Why don’t the three of us try to get back to the TARDIS

and leave them all to it?’

‘Are you afraid, Jamie?’

‘Och away, no,’ Jamie said, trying to hide his nervousness. ‘But it’s such a miserable place.’

‘I believe something very evil is going on here, Jamie.

Not just this war. In any case, we now know there is more than one war—the British against the Germans in about 1917, the English against your people in 1745, even the Romans fighting two thousand years ago. How have all these soldiers been brought here and yet kept in their different time zones? And why? We can’t run away without discovering what’s behind all this.’

Jamie smiled. ‘You never do run away, Doctor. You always want to put things right.’

‘I am of an interfering nature,’ the Doctor agreed amiably. ‘Mind you, I’m not supposed to interfere.’

‘Who says you shouldn’t?’

‘Well,’ the Doctor said mysteriously, ‘perhaps I may tell you one day.’

‘And at this rate, perhaps we’ll all be shot dead. Tell me now, who says you mustn’t interfere. I thought you were your own master?’

‘But I am,’ the Doctor said.

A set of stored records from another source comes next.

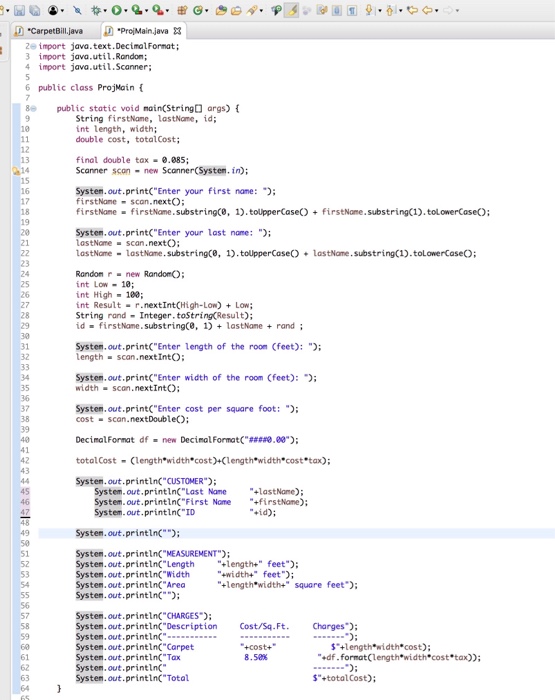Toggle Block Selection Mode icon

pos(338,10)
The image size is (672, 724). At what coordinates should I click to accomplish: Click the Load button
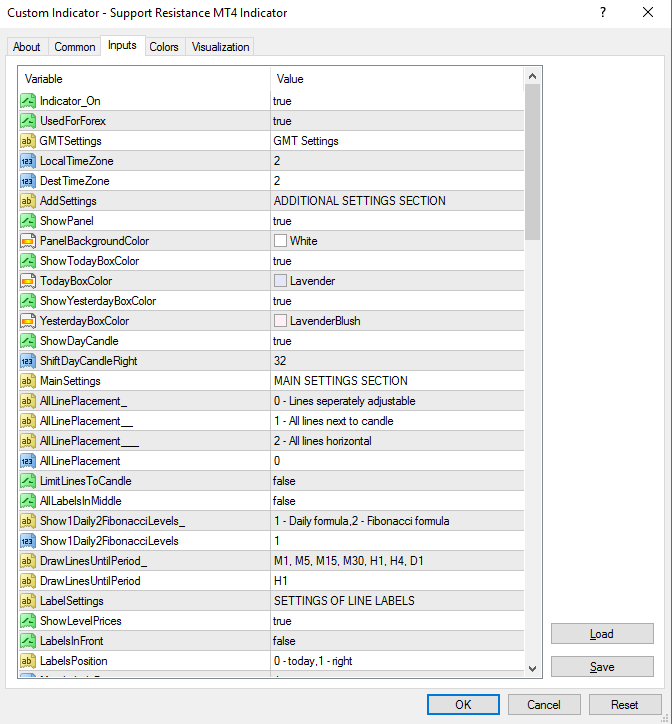click(601, 634)
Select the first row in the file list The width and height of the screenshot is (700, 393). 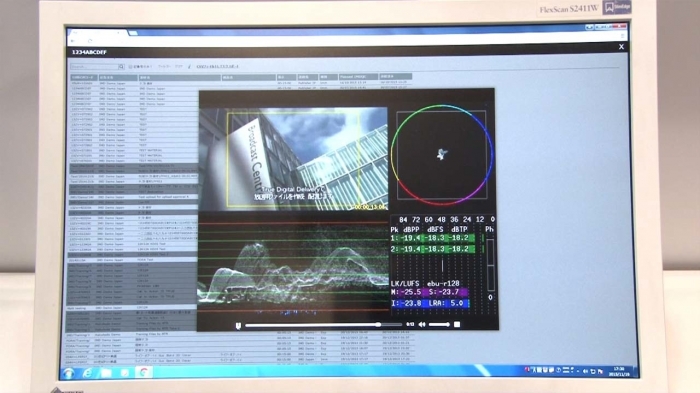(x=241, y=83)
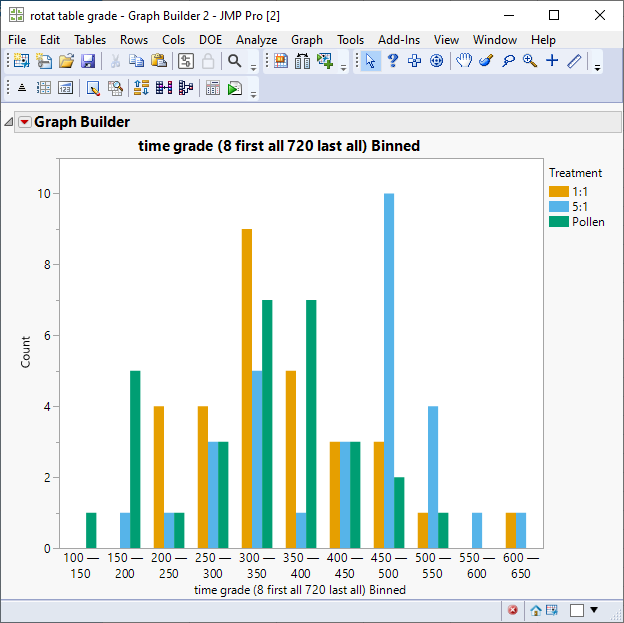Click the Run Script green play icon
Image resolution: width=624 pixels, height=623 pixels.
[x=234, y=88]
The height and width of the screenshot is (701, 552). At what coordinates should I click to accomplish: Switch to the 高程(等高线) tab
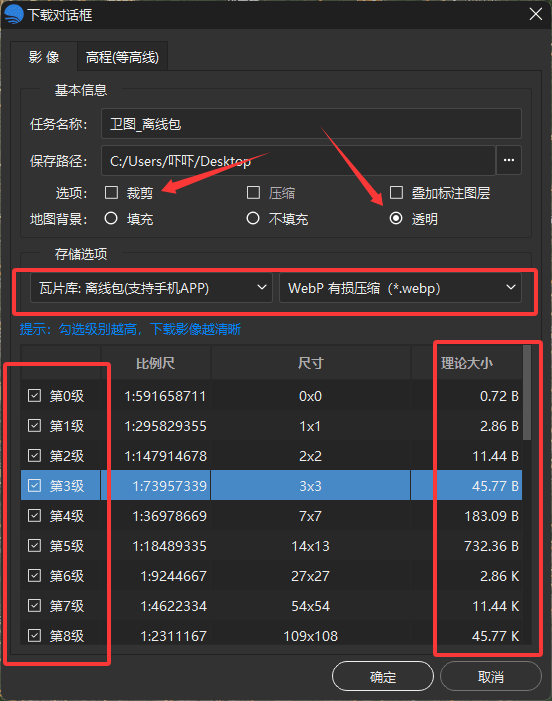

He turned back to the safe and tried again with his piece of wire. ‘You’d think the lieutenant would have found some explosives by this time...’

‘Doctor,’ Jamie persisted. ‘You were going to tell me something about yourself. Who are you really? Where do you come from?’

‘Another time, Jamie.’ The Doctor turned the wire. ‘I’ve almost got it...’

‘It’s bent again,’ said Jamie, exasperated. ‘Aren’t you going to tell me—please?’

 

The Doctor turned and looked at him. ‘We’ve travelled together a long time, Jamie, so perhaps I should let you know who I really am. You see—’

Lieutenant Carstairs hurried back into the room. ‘I’ve found this.’ He held up a small metal object shaped like a pineapple. ‘It’s a Mills Bomb. I thought we could hang it on the front of the safe and let it off.’

The Doctor took the bomb and examined it. ‘That would blow up the room and might not harm the safe at all. We need to concentrate the explosion in the lock itself.

If I remove the charge from this bomb...’

‘For goodness’ sake be careful,’ Carstairs warned.

‘There’s amytol in there.’

‘That’s a start!’ The Doctor had managed to remove the pencil-shaped detonator and held it up for the others to see. ‘Now all I have to do is to open the casing.’ He fished in his pockets and brought out his sonic screwdriver.

‘Lieutenant, do you mind looking the other way?’

‘Why?’

‘Because I’ve asked you. I can’t think of any other good reason.’

‘If you insist.’ The lieutenant turned round.

Only a few seconds went by before the Doctor said,

‘Bomb now open. Jamie, will you get me a sheet of paper from the other room. Anything will do.’

Jamie left the bedroom. Carstairs looked at the two sections of bomb casing that the Doctor was holding. ‘How did you open that?’

‘It’s not difficult when you have the knack.’ The Doctor looked up, pleased to see Jamie back with a sheet of paper.